Pierre Gramegna: L'OCDE, le G2O, la Commission européenne rappellent, de manière itérative, que les rulings sont indispensables pour organiser le commerce international et les relations des maisons mères avec leurs filiales. Je ne fais là que répéter ce que disent ces institutions. Nous l'avons toujours dit, nous avons besoin de ces instruments pour organiser le commerce international. Même la commission TAXE du Parlement européen a souligné cela, donc il n'y a pas de doute sur ce sujet. Maintenant, les modalités, le fonctionnement, les règles sous-jacentes, tout cela évolue et on s'y intéresse depuis quelques années à l'échelle internationale, et certaines choses qui étaient légales hier sont en train de ne plus l'être ou ne le sont déjà plus.
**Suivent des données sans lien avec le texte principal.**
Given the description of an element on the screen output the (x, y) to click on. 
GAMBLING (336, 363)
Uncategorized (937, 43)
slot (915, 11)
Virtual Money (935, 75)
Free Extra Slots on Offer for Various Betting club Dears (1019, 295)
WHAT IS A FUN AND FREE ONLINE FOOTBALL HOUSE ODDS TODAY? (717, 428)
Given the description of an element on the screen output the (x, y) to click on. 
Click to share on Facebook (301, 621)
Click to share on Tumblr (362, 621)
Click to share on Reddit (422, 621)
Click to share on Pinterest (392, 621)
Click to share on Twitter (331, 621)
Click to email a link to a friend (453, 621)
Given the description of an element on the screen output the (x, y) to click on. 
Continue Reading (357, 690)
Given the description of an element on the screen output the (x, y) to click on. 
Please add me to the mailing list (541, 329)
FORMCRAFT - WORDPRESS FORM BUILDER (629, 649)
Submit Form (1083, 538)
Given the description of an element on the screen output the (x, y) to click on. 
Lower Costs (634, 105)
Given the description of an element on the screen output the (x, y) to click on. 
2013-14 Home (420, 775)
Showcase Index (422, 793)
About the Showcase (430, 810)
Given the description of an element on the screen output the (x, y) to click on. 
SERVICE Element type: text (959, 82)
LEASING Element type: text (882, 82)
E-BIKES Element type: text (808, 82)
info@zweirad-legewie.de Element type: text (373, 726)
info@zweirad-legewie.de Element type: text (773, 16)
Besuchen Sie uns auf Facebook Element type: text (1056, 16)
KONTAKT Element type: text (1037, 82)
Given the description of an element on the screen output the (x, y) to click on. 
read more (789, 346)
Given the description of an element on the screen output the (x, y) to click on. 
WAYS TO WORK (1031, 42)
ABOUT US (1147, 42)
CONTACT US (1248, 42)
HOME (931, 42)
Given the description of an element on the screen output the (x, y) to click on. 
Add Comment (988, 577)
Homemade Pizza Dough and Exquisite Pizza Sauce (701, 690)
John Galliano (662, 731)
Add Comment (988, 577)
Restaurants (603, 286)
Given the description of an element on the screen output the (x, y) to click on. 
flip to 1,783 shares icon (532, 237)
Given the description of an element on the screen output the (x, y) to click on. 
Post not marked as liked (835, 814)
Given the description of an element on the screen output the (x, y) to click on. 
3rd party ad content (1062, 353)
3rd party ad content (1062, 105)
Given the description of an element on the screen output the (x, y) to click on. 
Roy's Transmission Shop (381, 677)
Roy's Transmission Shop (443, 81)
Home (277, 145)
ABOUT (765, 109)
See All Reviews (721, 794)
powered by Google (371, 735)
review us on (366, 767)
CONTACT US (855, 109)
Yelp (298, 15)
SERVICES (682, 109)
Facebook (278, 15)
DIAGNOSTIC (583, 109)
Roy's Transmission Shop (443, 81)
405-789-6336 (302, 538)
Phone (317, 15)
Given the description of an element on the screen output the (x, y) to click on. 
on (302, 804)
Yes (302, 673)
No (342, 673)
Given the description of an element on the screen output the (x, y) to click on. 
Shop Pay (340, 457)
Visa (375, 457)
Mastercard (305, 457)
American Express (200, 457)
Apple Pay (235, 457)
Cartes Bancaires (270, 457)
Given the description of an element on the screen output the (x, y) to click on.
Je prends l'exemple de la réforme de la directive mère-fille, qui rend certains mécanismes couverts par des rulings qui étaient tout à fait légaux dans le passé, illégaux aujourd'hui. Donc on voit qu'il y a une évolution. Que le Luxembourg soutient activement. Cela étant, j'estime que de vouloir s'acharner, en regardant avec les yeux d'aujourd'hui les règles du passé, pour dénigrer tout ce qui a été fait dans le passé, n'est pas correct! Il faut regarder les règles selon une concordance des temps.

Le Quotidien: Pour conclure, revenons au débat sur la réforme fiscale qui s'est tenu la semaine dernière au Parlement. Le chef de la fraction socialiste, Alex Bodry, a insisté sur la fin des politiques d'austérité. Dans ce cadre, quel regard portez-vous sur la Grèce, qui vient de voter des mesures sociales, avant de "se faire taper sur les doigts par la zone euro"?

Pierre Gramegna: Là, vous faites des raccourcis. On ne peut pas faire une affirmation générale et la ramener à un seul pays. La Commission européenne, dans les recommandations qu'elle fait aux différents États dans le cadre du pacte de stabilité et de croissance (PSC), distingue chaque pays. Elle dit, entre autres, que l'Allemagne, les Pays-Bas et le Luxembourg devraient avoir des politiques expansionnistes soutenues par l'investissement, parce qu'ils ont des marges de manoeuvre. C'est d'ailleurs ce que nous faisons au Luxembourg. Cela étant, la Commission ne va pas dans la même direction pour tous les pays, parce qu'il y a des pays qui ont des déficits excessifs et qui sont dans des phases extrêmement difficiles de leur économie.

La Grèce est dans une situation tout à fait particulière, car elle est "sous programme", dans le cadre du troisième paquet d'aide où elle reçoit 84 milliards de prêts d'aide de la part de I'UE de manière générale. Elle est donc soumise à des règles tout à fait particulières. Il faut regarder les mesures que doit prendre le gouvernement grec à la lumière des contraintes auxquelles le gouvernement grec a souscrit. Car pour obtenir ces 84 milliards d'aide, il a dû souscrire à toute une série de mesures qu'il s'est engagé à employer. Donc, si la Commission juge la Grèce à l'aune des engagements pris par le gouvernement grec, je crois que cela est important de comprendre qu'il y a des règles. Que tout le monde doit respecter. Des règles qui sont, heureusement, nuancées, et appliquées selon l'état de l'économie d'un pays, selon l'état des déficits, selon l'état de l'endettement.